日商簿記検定の他にも2種類の簿記検定試験があります。全経簿記検定試験、全商簿記検定試験と呼ばれるものです。全経簿記検定試験は正式には全国経理学校協会主催 簿記能力検定といい、全国の専門学校が全国経理学校協会の会員となって運営し、試験を実施しています。
試験は4級・3級・2級・1級・上級の5段階です。上級を取得すると、日商簿記検定1級を取得したのと同様に、税理士試験の受験資格が与えられます。社会的評価の高い検定試験です。試験は年3回、2月の第3日曜日・7月の第2日曜日・11月の第2日曜日で、2月と7月は4級~上級、11月は4級~1級の試験が行われます。日商簿記検定同様、どなたでも受験することができます。
全商簿記検定試験は正式には全国商業高等学校協会主催 簿記実務検定といいます。全国商業高等学校協会は全国の商業高校や商業学科・科目を設けている高等学校を会員とし、検定試験を実施しています。段階は3級・2級・1級の3段階になっています。1級に関しては【原価計算】と【会計】に分かれていますので、その両方に合格する必要があります。
全商簿記検定試験では、高等学校の教科書の内容に準じて出題されているため、基本的な問題が多く、比較的難易度が低いことが特徴です。これは全商簿記検定試験が、簿記の基礎力がついているか否かを確かめるための検定試験であるからです。全商簿記検定は商業高校以外の高校生、大学生や社会人、中学生も受験することができます。試験は年2回、1月の第3日曜日と6月の第4日曜日に実施されます。

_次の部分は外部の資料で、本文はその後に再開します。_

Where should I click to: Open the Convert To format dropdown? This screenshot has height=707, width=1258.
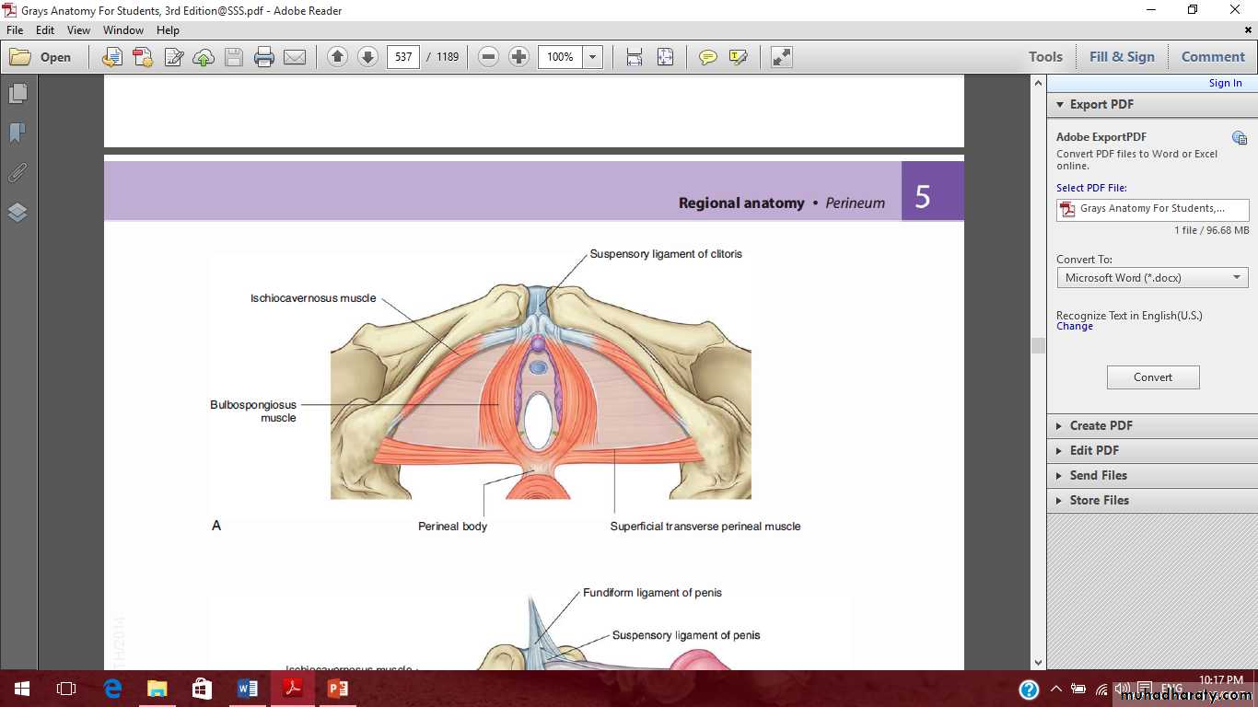pyautogui.click(x=1152, y=278)
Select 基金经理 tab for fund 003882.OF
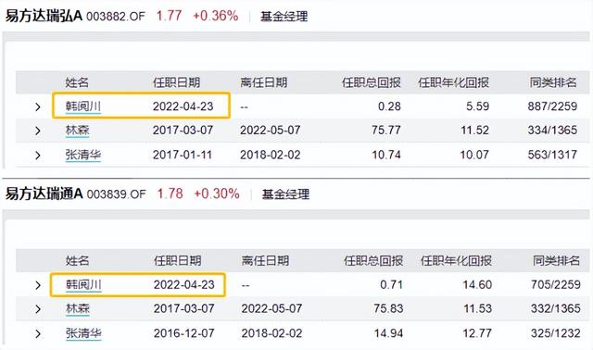This screenshot has width=593, height=350. click(x=284, y=17)
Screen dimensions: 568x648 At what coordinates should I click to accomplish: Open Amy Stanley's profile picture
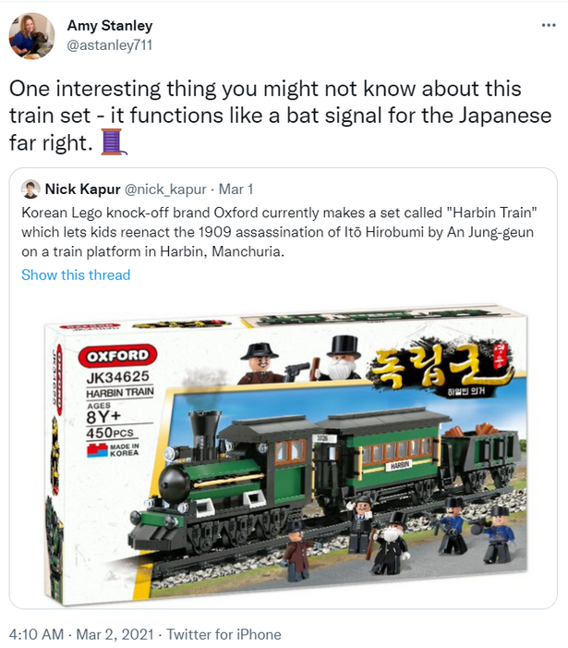coord(31,36)
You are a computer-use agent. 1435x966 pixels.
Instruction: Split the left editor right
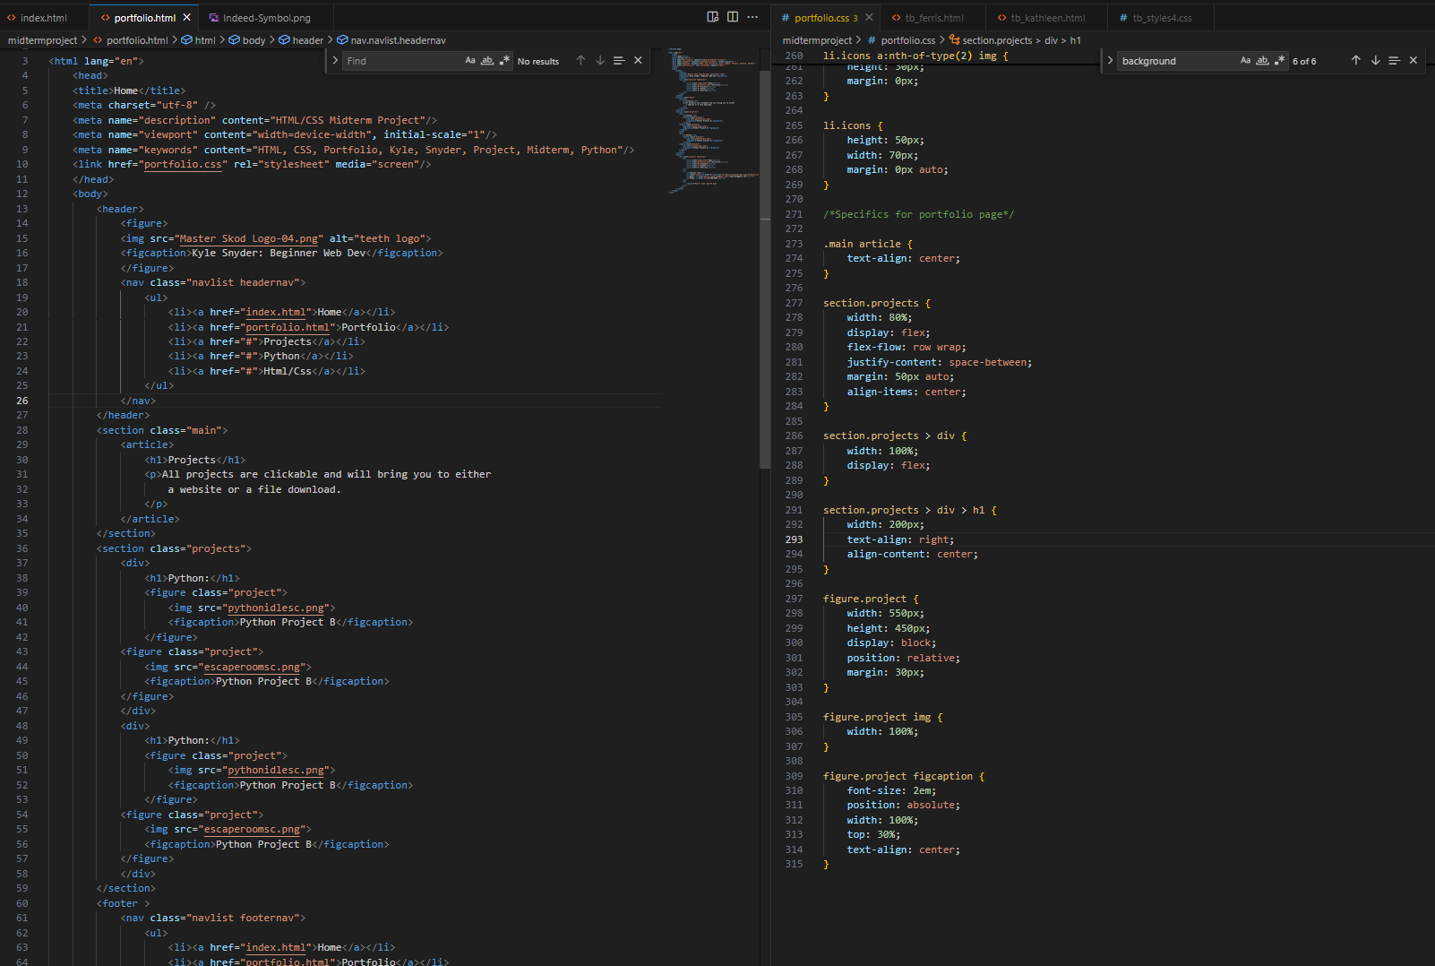[733, 17]
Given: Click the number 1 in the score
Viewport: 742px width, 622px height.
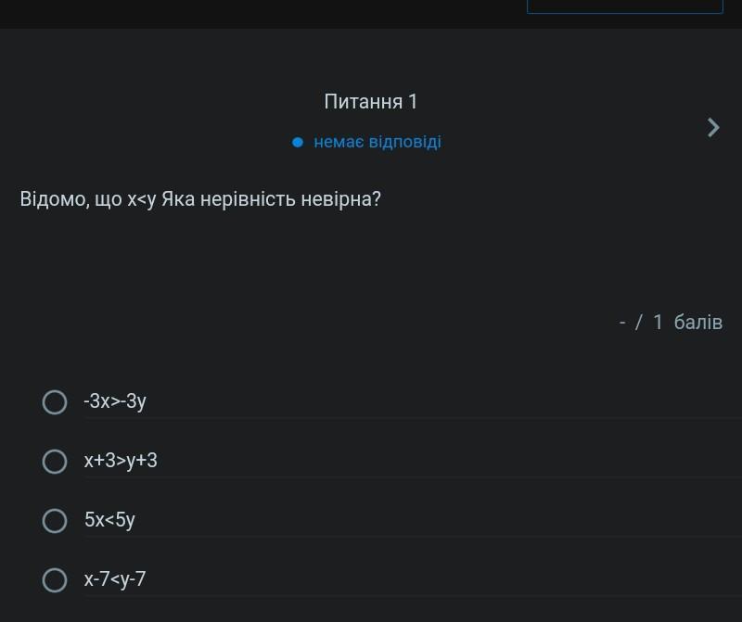Looking at the screenshot, I should pyautogui.click(x=658, y=323).
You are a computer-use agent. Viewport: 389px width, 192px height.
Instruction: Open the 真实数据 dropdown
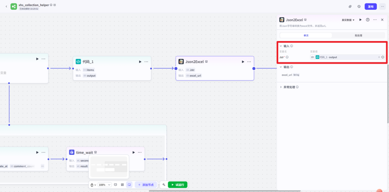pyautogui.click(x=348, y=20)
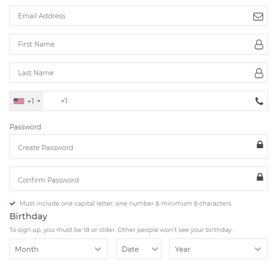275x263 pixels.
Task: Open the +1 country code dropdown
Action: (27, 101)
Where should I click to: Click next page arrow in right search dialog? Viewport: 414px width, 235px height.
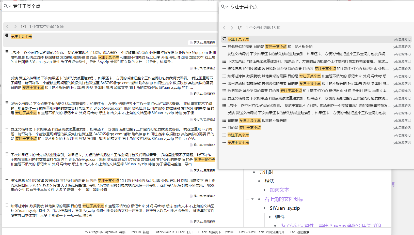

簿記についてご紹介します。簿記とは「帳簿記入」の略です。企業が行う日々行われる取引や入出金等の現金の流れを記帳、計算、管理し、会社の経営が健全に行われているかを明らかにするための知識なのです。また、その結果を報告するための書類を作成す技術も要しています。簿記検定試験は帳簿への記帳法が正しくできるか、また正しく計算できるか、決算書類などが作成できるかなどを確認するための検定試験なのです。
経理担当者にとって、簿記の技術を取得していることは必要不可欠です。現在のビジネスシーンにおいては、あらゆる場面において簿記の知識は非常に重要であると認識されています。そのため営業職や管理職であっても簿記を理解してい
ることは企業にとって望まくなっています。企業は日々の利益を上げることを目的としていますから、会社の経営状態を把握しつつ、様々な経営戦略や事業計画を立てていくことが求められてきます。
簿記の知識を身につけることによって、貸借対照表や損益計算書と呼ばれる財務諸表の内容を読みこなすことができるようになります。このことによって自社の経営状態が把握できます。また様々な経理関連書類から、取引先の経営状態が把握できるようになるためにリスクを軽減した取引をすることが可能となります。会社での経費や収支の流れなどもわかりますから、コストを意識した計画を立てることもできるのです。